Student Vote 2004 makes itself heard in
By Amanda Taccone
Student Vote 2004 Youthbeat
June 9, 2004
Voices rang out in the grand hall at Sacred Heart Catholic
High School in Newmarket, Ontario, at lunch break Wednesday.
"Exercise your democratic right to vote!"
"Come on and vote!"
This is Student Vote 2004 in action. There are tour tables, one for each
grade level, staffed by students trying to get their peers to cast their
ballots in a mock election. They've got a good location. Students can't
get to the cafeteria without passing at least two of the tables, where
a dozen students ask if they've voted.
|Sacred Heart School, Newmarket
"There are 1,200 students and we're trying to get all of them to vote,"
says 17 year-old Ashley Herridge, the returning officer for her school.
Herridge hopes that getting people used to voting earlier will encourage
them to vote in the future. "After all," she says, "it could be one deciding
vote that puts someone in office."
That's the message her teacher, James Castronovo, hopes
students will take away from this experience. As Sacred Heart's politics
and law teacher, he's the driving force behind bringing Student Vote 2004
to the school. He's been organizing political debates since 1993, and
on June 2 the candidates in the Newmarket-Aurora riding took their turn
at a debate packed with students, with Belinda Stronach (Conservative),
Ed Chudak (NDP), Martha Hall Findlay (Liberal) and Dorian Baxter (Progressive
Canadian) in attendance.
Castronovo says, "Candidate debates are a good way to follow-up [classes
on politics], to acquaint students with the issues and policies and help
them get active in the process...the only way to turn [youth apathy] around
is to create interest."
Jennifer Snowdon and Alexandra Hubbard, both 16 and
in Grade 10, have just voted. Snowdon says events like the debate and
Student Vote 2004 "help people get involved." Hubbard agrees, adding,
"We know how important this is. People have a lot of concerns in life,
and you have to make a choice because of the things you care about."
Steve Goldby, 17, is the captain of the team trying to get Grade 11 students
to vote. He hopes that his fellow students will want to vote so that they
can express their opinions on the things that matter. "It's important,"
Goldby says. "A lot of young people have a problem with adults getting
what they want, while young people aren't getting what they need."
Goldby believes that for many students, financial issues are at the top
of their lists, especially for those graduating and heading off to university
or college in September. But not everyone at the polls is as sold on casting
their ballots. Annie Robinson and Lisa Decchia are both 14, and neither
is enthusiastic about having the chance to vote. Decchia nods as Robinson
says, "I don't think we should be able to vote, we haven't experienced
enough to make the right decision."
Robinson and Decchia agree that a lot of young people
don't vote mainly because, like themselves, they don't know enough about
the issues or how to get involved, but they think that at least Student
Vote 2004 is a good introduction to the process, even though they don't
think their vote will make any difference.

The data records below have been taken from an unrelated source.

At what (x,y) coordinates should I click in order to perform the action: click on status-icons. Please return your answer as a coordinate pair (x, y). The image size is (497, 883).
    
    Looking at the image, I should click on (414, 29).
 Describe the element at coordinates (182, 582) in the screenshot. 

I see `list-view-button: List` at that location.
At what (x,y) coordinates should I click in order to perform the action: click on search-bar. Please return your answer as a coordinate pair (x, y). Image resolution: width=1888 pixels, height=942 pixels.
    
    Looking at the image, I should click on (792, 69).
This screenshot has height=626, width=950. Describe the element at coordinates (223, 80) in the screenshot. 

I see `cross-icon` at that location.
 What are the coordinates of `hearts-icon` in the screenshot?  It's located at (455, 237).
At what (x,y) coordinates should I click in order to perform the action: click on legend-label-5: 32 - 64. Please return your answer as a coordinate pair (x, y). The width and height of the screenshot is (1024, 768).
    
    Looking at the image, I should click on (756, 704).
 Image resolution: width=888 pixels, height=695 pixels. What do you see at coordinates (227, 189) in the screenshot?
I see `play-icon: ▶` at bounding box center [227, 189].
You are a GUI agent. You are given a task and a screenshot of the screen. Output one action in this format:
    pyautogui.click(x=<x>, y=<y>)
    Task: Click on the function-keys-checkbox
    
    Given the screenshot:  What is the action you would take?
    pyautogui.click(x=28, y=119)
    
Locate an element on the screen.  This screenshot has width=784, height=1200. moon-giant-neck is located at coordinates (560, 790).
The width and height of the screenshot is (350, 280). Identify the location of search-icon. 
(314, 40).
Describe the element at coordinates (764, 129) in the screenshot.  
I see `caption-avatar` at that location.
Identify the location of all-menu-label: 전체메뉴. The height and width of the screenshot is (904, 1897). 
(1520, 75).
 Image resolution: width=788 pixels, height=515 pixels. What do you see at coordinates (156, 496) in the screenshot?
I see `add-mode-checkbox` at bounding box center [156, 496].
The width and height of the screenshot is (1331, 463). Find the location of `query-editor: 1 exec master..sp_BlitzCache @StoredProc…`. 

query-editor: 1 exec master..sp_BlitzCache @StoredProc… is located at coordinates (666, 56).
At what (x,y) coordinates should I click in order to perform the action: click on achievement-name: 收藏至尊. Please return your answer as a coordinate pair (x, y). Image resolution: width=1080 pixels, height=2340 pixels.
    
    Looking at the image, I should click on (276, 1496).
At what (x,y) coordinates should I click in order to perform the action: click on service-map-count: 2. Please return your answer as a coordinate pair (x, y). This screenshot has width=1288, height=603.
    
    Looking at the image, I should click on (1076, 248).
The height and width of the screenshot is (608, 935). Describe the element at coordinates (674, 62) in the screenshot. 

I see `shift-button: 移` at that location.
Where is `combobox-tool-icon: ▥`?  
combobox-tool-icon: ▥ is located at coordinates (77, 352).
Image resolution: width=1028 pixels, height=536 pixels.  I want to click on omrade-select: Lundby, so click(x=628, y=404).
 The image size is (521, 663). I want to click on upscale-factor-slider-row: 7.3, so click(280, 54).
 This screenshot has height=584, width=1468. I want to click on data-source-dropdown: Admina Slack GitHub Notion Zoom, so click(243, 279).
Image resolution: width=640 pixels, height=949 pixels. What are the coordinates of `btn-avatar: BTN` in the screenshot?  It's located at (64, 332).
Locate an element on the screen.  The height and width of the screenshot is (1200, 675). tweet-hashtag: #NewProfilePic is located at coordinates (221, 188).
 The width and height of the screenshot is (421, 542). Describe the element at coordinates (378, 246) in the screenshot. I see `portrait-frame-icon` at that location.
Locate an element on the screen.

Castronovo disagrees. He hopes that releasing the results
to the community, especially if they are radically different from the
results in the Newmarket-Aurora riding on election day, will "demonstrate
that there is a conflict between young people and the rest of the electorate."
Ultimately, that's the point of Student Vote 2004. It can prove that
youth aren't apathetic, just uniformed, and unwilling to make a decision
based on incomplete information. It can also get them on track, so they
can make an informed decision in the future.
Robinson, for one, says she will make sure she gets informed when it's
her time to vote for real.
The Newmarket results will be released with the rest of the Student Vote
results on election night here at cbc.ca/canadavotes.